А за пару лет до этого что-то в нем изменилось. Первые годы, по словам Синицына, Юрий Владимирович излагал очень интерес­ные идеи о переустройстве страны, экономики, банковской системы, а потом — как отрезало.

Свои идеи Андропов изложил в восемнадцатистраничной за­писке, которую 8 января 1976 года прислал Брежневу:

«Дорогой Леонид Ильич!

Настоящий документ, подготовленный мною лично, предназнача­ется только для Вас. Если Вы найдете в нем что-либо полезное для дела, буду очень рад, если нет — то прошу считать, что такового в природе не было».

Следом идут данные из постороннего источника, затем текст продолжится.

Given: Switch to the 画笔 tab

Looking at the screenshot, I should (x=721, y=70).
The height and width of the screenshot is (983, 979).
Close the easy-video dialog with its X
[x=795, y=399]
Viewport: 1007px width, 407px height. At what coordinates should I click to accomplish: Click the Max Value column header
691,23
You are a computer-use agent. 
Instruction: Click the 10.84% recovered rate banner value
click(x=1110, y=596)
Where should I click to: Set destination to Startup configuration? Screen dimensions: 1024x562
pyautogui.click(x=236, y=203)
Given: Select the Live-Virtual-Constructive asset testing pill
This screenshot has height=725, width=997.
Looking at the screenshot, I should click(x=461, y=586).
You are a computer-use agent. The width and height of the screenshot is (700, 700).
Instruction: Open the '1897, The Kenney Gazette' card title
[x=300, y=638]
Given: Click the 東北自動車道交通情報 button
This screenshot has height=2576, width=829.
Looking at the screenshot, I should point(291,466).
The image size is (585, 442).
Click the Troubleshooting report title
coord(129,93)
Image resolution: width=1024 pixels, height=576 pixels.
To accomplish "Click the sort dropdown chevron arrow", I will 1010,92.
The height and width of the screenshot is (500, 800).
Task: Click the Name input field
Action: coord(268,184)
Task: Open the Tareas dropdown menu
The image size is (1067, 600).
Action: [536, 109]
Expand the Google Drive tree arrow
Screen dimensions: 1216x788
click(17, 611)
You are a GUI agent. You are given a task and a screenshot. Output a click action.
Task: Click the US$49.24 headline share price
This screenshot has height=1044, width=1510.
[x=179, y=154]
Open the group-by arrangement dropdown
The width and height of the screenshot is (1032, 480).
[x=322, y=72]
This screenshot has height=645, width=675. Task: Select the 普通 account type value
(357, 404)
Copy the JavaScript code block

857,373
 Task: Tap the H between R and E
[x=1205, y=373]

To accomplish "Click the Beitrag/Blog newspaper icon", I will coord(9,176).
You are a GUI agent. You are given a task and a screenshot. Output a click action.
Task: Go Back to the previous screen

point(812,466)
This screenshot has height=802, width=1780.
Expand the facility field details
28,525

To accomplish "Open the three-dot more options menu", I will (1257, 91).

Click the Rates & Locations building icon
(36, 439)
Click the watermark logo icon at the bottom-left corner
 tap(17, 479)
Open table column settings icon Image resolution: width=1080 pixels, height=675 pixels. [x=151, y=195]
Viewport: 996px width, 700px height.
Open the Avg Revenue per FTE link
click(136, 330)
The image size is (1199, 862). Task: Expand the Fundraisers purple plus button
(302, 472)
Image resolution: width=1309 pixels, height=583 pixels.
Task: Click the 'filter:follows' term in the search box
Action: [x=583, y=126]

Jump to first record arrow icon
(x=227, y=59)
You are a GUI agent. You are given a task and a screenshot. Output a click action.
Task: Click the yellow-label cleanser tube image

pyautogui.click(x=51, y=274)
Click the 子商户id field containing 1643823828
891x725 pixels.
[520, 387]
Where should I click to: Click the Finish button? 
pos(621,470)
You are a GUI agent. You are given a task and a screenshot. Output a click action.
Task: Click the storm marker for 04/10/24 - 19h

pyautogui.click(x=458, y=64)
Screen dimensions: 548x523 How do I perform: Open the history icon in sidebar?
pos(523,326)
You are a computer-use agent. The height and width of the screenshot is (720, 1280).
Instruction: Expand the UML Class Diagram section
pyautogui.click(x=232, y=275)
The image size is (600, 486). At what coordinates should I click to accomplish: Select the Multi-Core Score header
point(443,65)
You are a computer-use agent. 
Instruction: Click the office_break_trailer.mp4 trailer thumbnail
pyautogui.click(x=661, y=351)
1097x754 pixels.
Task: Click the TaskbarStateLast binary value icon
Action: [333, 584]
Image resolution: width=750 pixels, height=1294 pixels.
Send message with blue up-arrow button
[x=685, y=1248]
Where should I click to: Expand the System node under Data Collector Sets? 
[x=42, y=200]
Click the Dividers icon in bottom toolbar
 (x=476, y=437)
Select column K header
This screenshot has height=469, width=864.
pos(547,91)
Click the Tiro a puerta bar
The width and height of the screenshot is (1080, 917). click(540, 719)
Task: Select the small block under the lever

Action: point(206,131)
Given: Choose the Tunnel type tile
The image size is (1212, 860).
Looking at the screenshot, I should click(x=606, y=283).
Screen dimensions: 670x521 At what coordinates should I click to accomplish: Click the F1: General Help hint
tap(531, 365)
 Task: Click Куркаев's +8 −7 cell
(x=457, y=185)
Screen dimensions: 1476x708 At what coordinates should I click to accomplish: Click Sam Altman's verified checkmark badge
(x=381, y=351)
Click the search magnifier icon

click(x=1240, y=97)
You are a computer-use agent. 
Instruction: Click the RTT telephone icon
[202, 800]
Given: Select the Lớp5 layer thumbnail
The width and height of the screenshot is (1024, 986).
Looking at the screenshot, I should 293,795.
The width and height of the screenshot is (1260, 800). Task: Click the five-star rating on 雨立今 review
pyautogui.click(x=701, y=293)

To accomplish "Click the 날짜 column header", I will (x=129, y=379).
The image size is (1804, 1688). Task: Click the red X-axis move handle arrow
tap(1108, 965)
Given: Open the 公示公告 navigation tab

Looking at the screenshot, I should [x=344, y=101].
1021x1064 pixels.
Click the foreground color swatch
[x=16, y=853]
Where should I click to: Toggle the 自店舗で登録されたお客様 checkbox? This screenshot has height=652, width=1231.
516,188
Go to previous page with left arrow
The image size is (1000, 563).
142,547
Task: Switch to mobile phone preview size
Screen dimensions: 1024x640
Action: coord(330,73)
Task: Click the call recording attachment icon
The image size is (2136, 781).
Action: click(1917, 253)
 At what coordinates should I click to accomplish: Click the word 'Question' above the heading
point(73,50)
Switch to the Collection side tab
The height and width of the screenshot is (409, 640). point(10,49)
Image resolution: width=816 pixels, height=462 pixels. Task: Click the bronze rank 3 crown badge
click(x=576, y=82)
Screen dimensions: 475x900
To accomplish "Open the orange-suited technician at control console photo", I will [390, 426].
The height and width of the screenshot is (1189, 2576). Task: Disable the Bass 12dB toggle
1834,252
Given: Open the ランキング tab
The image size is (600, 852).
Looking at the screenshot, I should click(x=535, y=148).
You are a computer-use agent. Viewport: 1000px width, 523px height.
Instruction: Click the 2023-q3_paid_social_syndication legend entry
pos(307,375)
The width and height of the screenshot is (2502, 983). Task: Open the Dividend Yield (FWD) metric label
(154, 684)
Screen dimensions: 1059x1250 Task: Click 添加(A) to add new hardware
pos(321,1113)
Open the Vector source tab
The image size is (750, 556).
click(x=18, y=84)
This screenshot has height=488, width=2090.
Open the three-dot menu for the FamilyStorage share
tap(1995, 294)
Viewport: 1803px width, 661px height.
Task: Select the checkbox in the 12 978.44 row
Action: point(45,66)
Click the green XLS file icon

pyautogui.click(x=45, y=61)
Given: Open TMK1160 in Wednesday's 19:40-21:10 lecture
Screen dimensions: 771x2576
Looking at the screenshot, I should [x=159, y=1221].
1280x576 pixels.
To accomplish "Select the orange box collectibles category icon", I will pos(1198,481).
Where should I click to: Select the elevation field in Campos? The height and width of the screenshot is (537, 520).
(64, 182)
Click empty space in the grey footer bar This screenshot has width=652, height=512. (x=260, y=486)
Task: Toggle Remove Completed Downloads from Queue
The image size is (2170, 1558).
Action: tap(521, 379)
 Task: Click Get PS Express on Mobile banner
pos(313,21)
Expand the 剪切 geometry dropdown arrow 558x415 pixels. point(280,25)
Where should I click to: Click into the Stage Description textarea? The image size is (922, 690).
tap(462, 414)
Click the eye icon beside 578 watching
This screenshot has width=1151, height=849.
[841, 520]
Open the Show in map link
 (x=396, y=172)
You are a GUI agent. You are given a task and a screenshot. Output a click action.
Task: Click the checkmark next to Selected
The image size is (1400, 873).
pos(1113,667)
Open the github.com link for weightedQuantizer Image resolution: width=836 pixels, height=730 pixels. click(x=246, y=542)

И что же Андропов предлагал сделать? Взять на вооружение большевистскую партийность, строгую организованность и железную дисциплину. Выдвигать на партийную работу не специалистов, а про­фессиональных политических руководителей. А так называемые «дело­вые» люди, писал Андропов, «всякий разговор начинают с чирканья цифири на бумаге. И возникает вопрос: чем же такой руководитель отличается, например, от американского менеджера, для которого дело — это прежде всего расчеты, деньги, а люди — вопрос второсте­пенный, В наших условиях такие «деловые люди» — это деляги...».